Across the lawn as they strolled, there came presently a man in flannels. When he came up to them it turned out to be Phil.

"The governor wants you, Rod," he said. "They're making medicine in the library. I'll look out for Miss Wall."

"You'd better look out for yourself," Rod answered with brotherly impudence.

If he had dreamed how close he came to the mark with this youthful attempt at repartee, Rod would assuredly have kept silence. If there were any one of his blood for whom Rod had a genuine unselfish affection, it was this tall brother who stood smiling down at Laska Wall. In the very nature of things Rod could not know that he had just placed in Laska's hands a weapon to be used—however unconsciously—against his brother, that anything he could say or do should conceivably tilt the uncertain scales of a woman's decision. So he grinned at his own sally and strode away toward the house, whistling "Hey, Johnny Cope" and wondering carelessly why "they" were making medicine and what his father could want of him so urgent that Phil had been sent to command his attendance. So far as Rod was concerned, his father's intentions and commands were usually conveyed in the most casual manner. In the Norquay establishment the authority of the head of the house was such that it never needed to be peremptory.

The wide porch facing seaward was deserted when he came there. He passed into a roomy hall, panelled in weathered oak to a ceiling crossed with massive beams. He took the broad stairway two steps at a bound, and turned more sedately into a big, low-ceilinged room where every inch of wall space was given over to loaded bookshelves.

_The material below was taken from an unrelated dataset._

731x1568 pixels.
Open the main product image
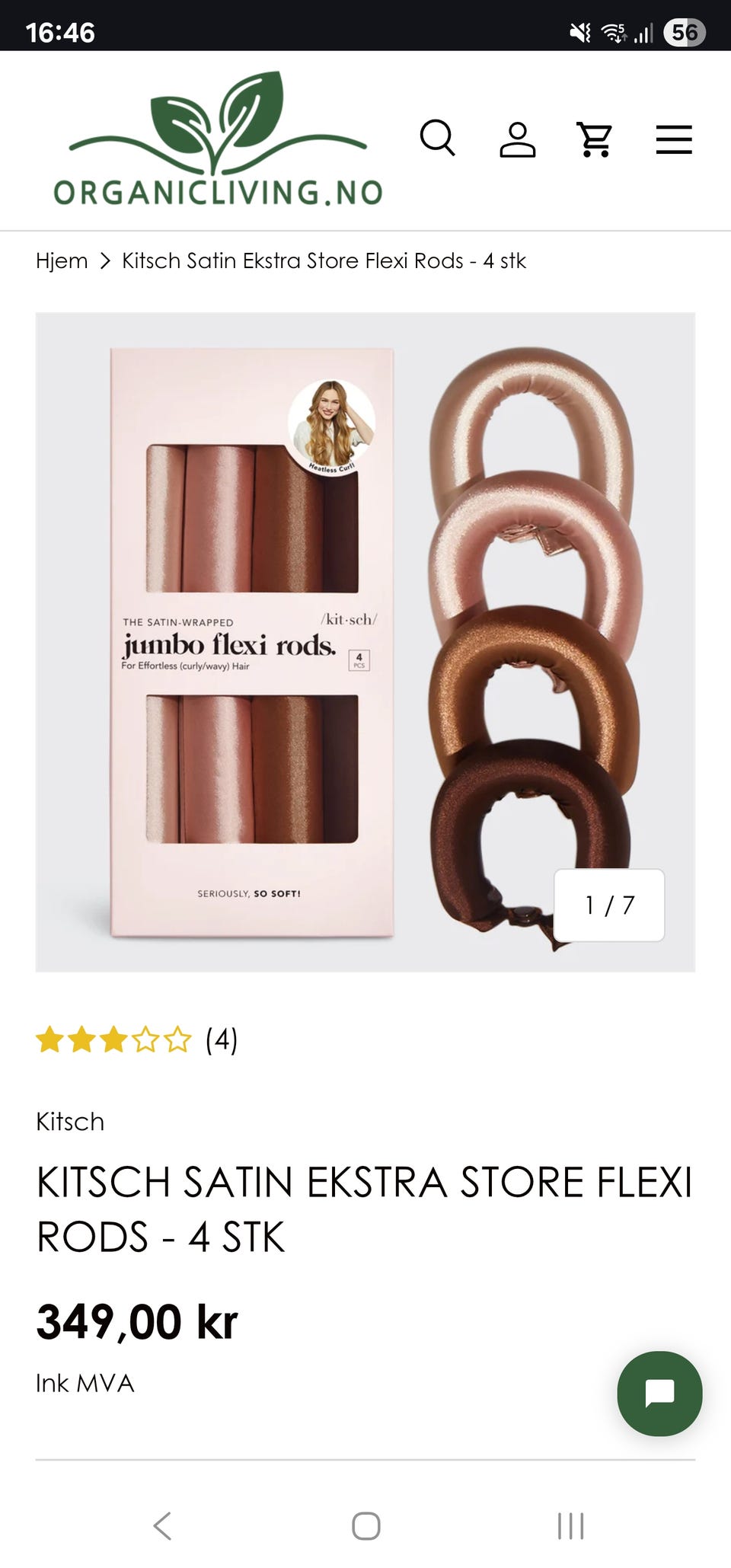[366, 642]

When he saw what councillors composed Phil's cryptic "they," Rod felt for the first time a shadow of trouble in the offing.

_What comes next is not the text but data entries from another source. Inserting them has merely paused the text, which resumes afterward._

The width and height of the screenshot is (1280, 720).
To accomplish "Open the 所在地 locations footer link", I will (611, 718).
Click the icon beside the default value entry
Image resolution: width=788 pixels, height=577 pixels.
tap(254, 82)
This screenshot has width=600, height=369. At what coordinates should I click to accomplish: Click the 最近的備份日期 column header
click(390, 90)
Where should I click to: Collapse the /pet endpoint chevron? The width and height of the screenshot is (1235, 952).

His tutor, Mr. Arthur Spence, occupied one chair. Near him sat Grove, the eldest son of the house, a true Norquay in physique, long-limbed, wide-shouldered, with a more mature, slightly less engaging countenance than his brothers, although he had the same fresh coloring, the same reddish-brown hair and clear bluish-gray eyes. Norquay senior sat with his legs crossed, a bulky, well-preserved man. His years rode him lightly. He looked at his youngest son in silence. No one but Rod, perhaps, would have felt critical disapproval in that impersonal glance. None of the three understood how impressionable to a look, a tone, the nuances of personal atmosphere, an eighteen-year-old boy could be. Rod himself did not realize the lightning-like quality of his own perceptions where people were concerned. He had what he called "hunches." That they invariably proved correct never aroused in him more than a passing wonder.

"Sit down, Rod," his father indicated a chair.

The tutor and Grove arose, left the room. The fancy flitted across Rod's mind that they constituted a jury which had deliberated and given a verdict and now withdrew to permit the august judge to pronounce sentence. He racked his brain for a misdemeanor, a possible offence which merited paternal condemnation. He could recall none. Yet there was an air of suspended judgment in the slow puffing of his father's cigar, the judicial immobility of his manner, in the very silence of that pleasant room with its massive furniture and burdened shelves.

"I've decided it will be as well for you to enter McGill in the fall semester," he said dispassionately, fixing his eyes on his son with a slight obliquity of his brows. "Spence assures me you can easily qualify for entrance. You will go down to Vancouver day after to-morrow, get what clothes you need, then proceed to Montreal and stay with your Aunt Maida until the University opens. Give you a chance to meet a few people and get your bearings."